After lunch we visited the city’s two famous medieval towers, half-covered in scaffolding but still impressive. Then we went to the San Stefano church complex but found it closed for lunch until 3:30 so headed to the Archaeological Museum with a brief stop at a bakery on the way. Passing through Piazza Galvani, I wondered if the statue on the pillar might be him, and indeed it was, holding a pair of frog legs and all. At the Archeological Museum we found that the entire second floor (Etruscans and Romans) was closed, but we saw a great collection of plaster casts of Roman sculptures and a lot of plundered Egyptian artifacts (“provenienza ignota”), but somewhere around the 5th Dynasty Kate admitted she was too pooped to go on.

On the way back to the hotel we passed gelateria Cremeria Funivia (Piazza Cavour 1/de).

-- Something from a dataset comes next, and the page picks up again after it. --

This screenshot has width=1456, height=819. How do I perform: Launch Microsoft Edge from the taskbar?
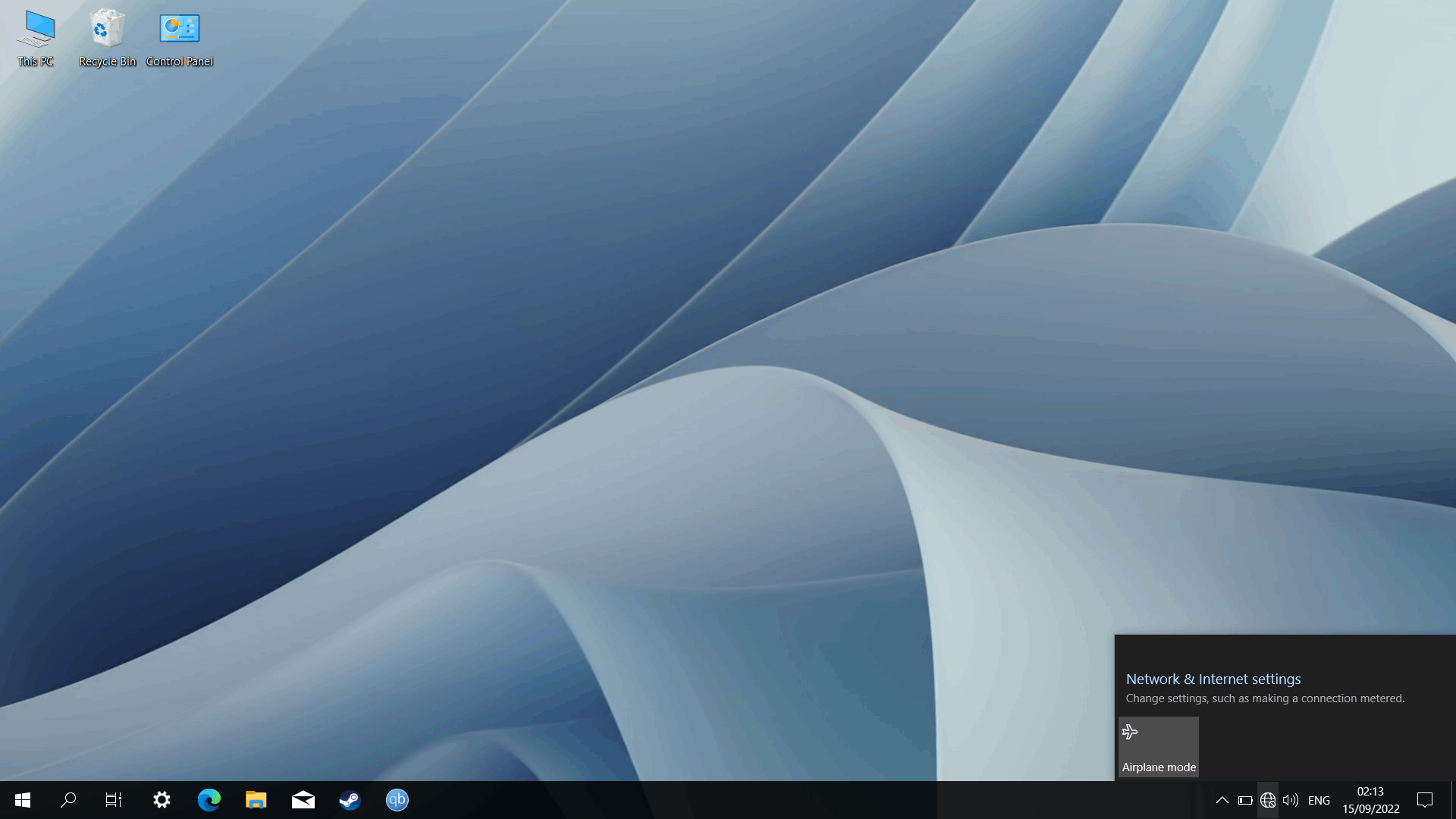(209, 800)
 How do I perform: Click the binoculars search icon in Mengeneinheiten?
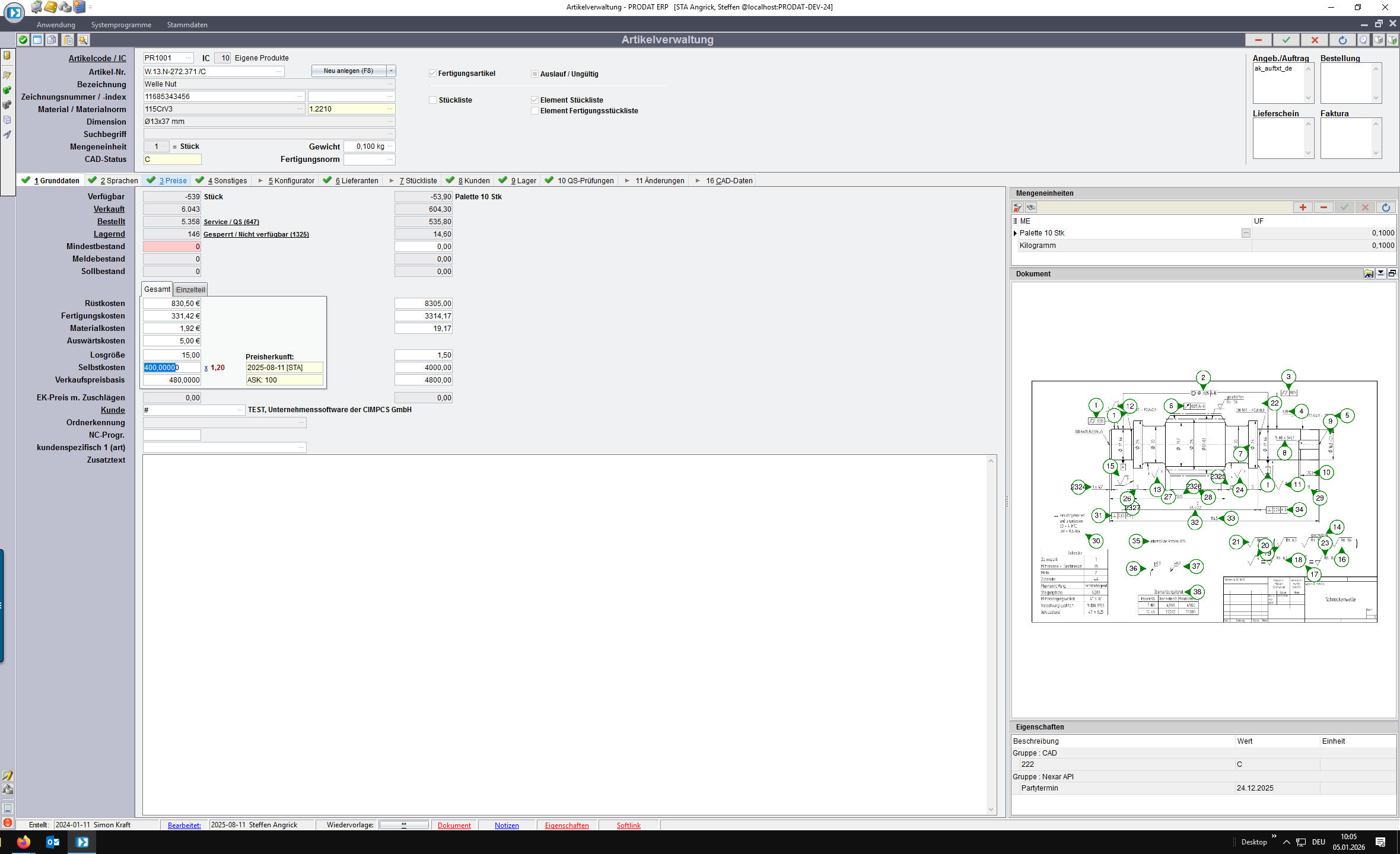click(x=1031, y=208)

Noting the line out the door and well into the street, we decided that this would probably be a good choice for our last gelato in Italy. It was tough to choose flavors; Kate’s choices of chocolate cake and strawberry were better than my coffee and “Contessa” (almond and amaretto) but they were all good.

We napped until about 6, then visited the hotel’s roof terrace (under construction, but no workmen today on account of the holiday) and a bookstore before our dinner reservation at Drogheria della Rosa (Via Cartoleria 10).

As soon as we sat down we got the question “flat or fizzy?” (meaning: of course you will be having mineral water, do you want still or sparkling), which we expected, but then two small glasses of white wine and a “piccolo antipastini” of mortadella, prosciutto, and salami appeared, which we’d neither ordered nor expected. The waitress then asked us, in English, if we knew what we’d like to order. We pointed out that we had no menus and she said “I’ll be your menu.” (My guess is that the menu at Italian restaurants in Italy is consistent enough that many people just walk in and say “I feel like tortellini con pesce today” and the restaurant either can make it or can suggest something else, so there are no printed menus except for the tourists.) In any case, we had tortellini in brodo, eggplant ravioli with tomato and basil, a roast Guinea hen, and slices of very rare steak with salt and rosemary — all fantastic, and accompanied by roast potatoes and mixed vegetables. A sweet dessert wine then appeared unbidden. For dessert we split an orange semifreddo with candied hazelnuts and a strawberry sauce, which was divine. Three different people then asked if we wanted coffee, wine, or grappa. We told them all no, but the last one (the owner, I think) came by with two tiny glasses of the house special grappa, with tiny strawberries floating in it, which was flavorful but too powerfully alcoholic for me to finish. We finally staggered home around 10:00. What a meal!

Again, no writing nor blogging, as we had to rise early the next morning. This entry was not written until we arrived in Vienna, but that’s a tale for another blog post.